▶ **Work task**
Instruction for the data below: set down exactly the lines from the line with "Identify the click" to the line with "[YouTube] (171, 2386)", inclusive, and no others.

Top of Study material

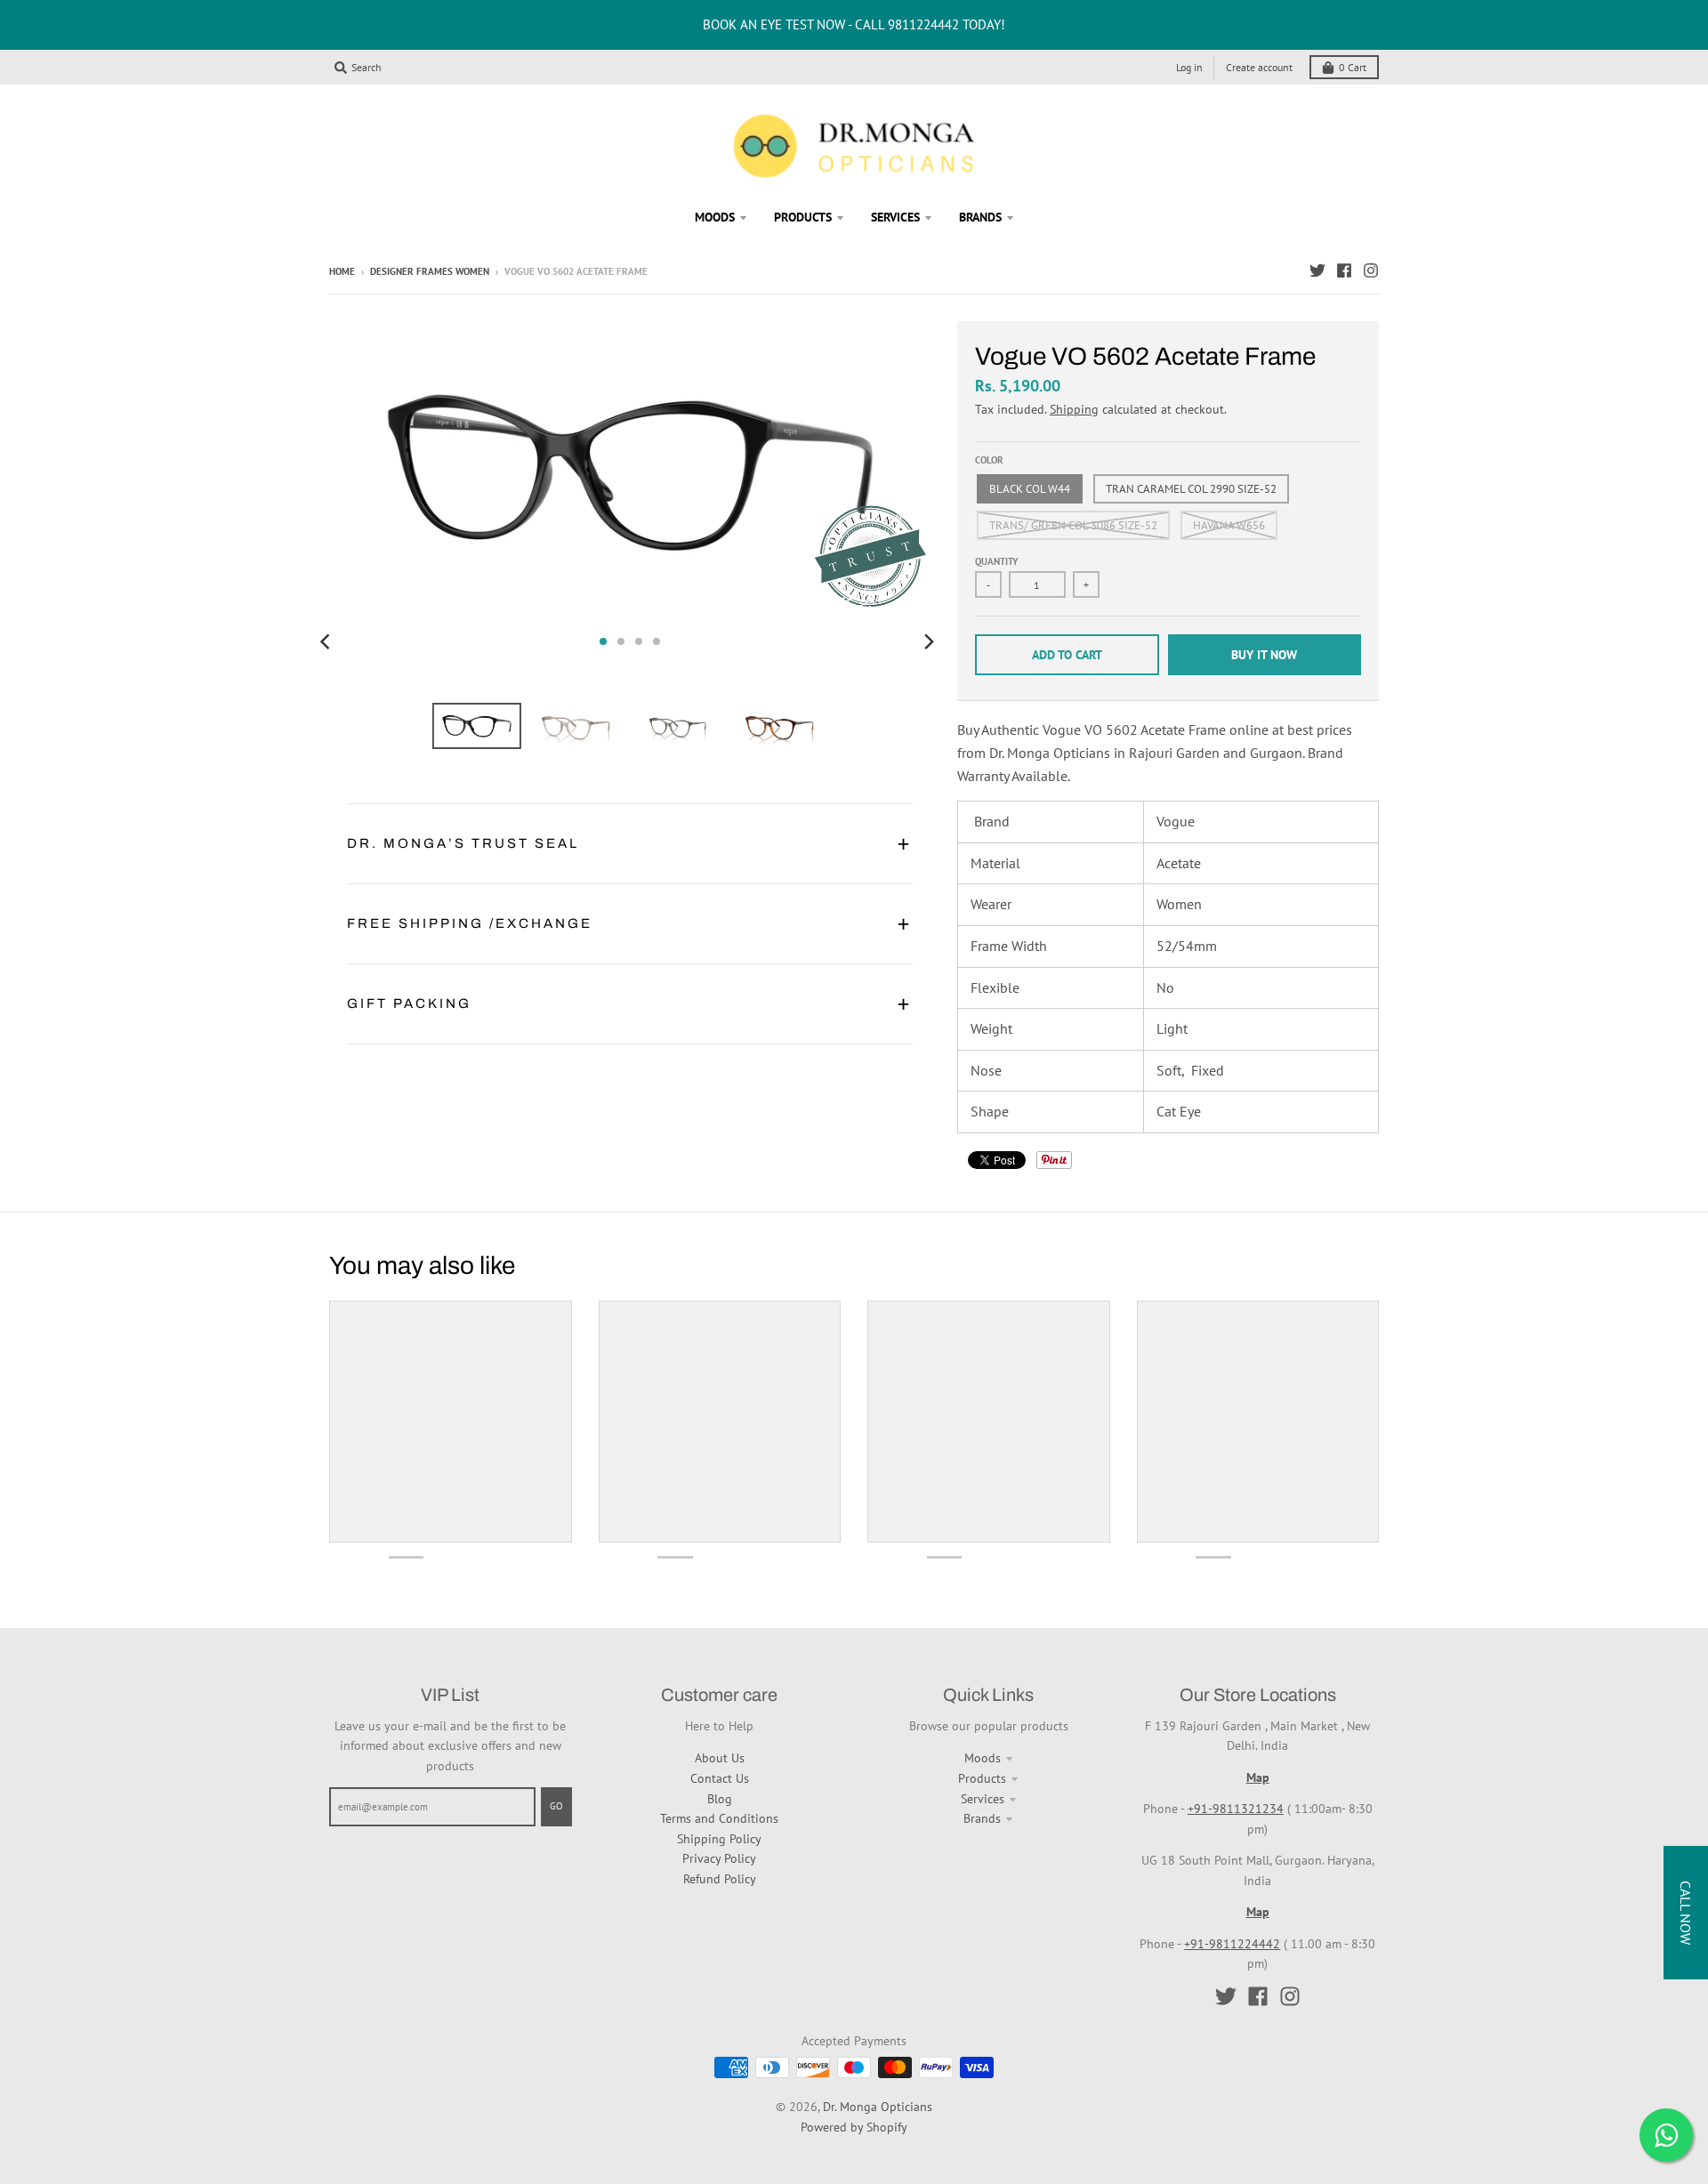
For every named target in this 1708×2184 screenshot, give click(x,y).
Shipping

Bottom of Study material
Top of Study material

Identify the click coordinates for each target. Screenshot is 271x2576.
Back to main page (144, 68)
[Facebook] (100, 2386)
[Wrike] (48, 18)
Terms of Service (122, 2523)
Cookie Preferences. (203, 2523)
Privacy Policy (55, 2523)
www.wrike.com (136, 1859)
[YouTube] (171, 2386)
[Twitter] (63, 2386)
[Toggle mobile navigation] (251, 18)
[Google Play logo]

Bottom of Study material
Top of Study material

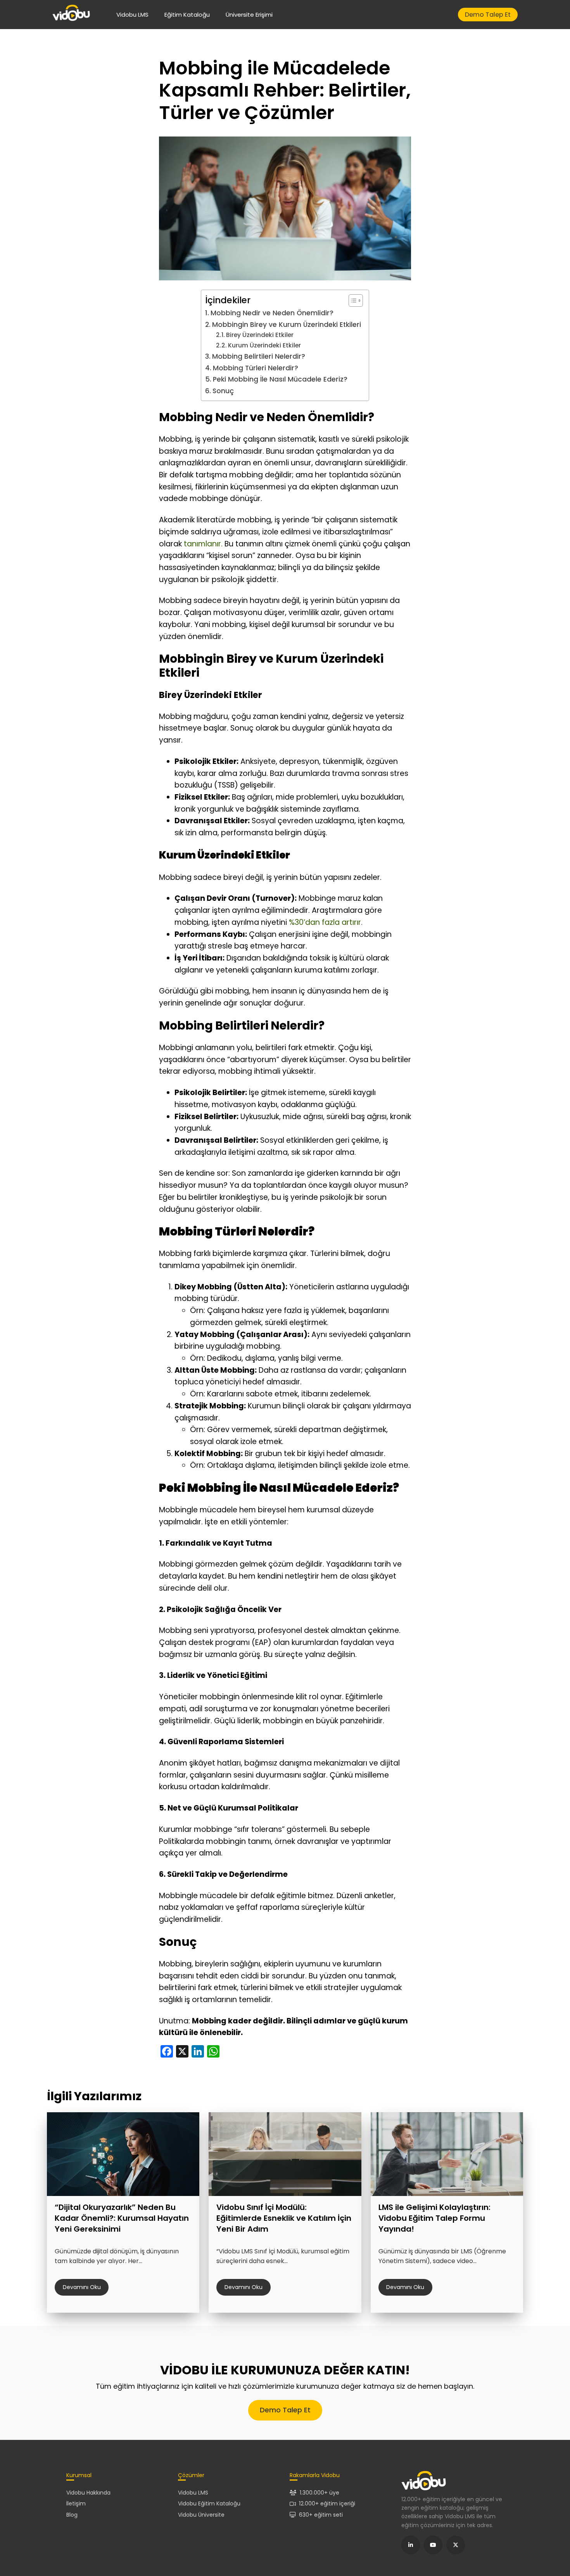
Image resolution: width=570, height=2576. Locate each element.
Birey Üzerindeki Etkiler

Bottom of Study material

▶ **Output of the exercise**
Identify the click coordinates for each target. Screenshot is 271x2576.
Back to main page (144, 68)
[Facebook] (100, 2386)
[Wrike] (48, 18)
Terms of Service (122, 2523)
Cookie Preferences. (203, 2523)
Privacy Policy (55, 2523)
www.wrike.com (136, 1859)
[YouTube] (171, 2386)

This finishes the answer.